▸ Work instruction
The full listing below must be printed exactly, word for word.
★ ★ ★ ★
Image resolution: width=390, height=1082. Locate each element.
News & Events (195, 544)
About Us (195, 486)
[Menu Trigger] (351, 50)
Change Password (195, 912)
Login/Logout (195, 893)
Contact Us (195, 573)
★ ★ ★ ★
▸ Response to the task
Image resolution: width=390, height=1082. Locate each element.
News & Events (195, 544)
About Us (195, 486)
[Menu Trigger] (351, 50)
Change Password (195, 912)
Login/Logout (195, 893)
Contact Us (195, 573)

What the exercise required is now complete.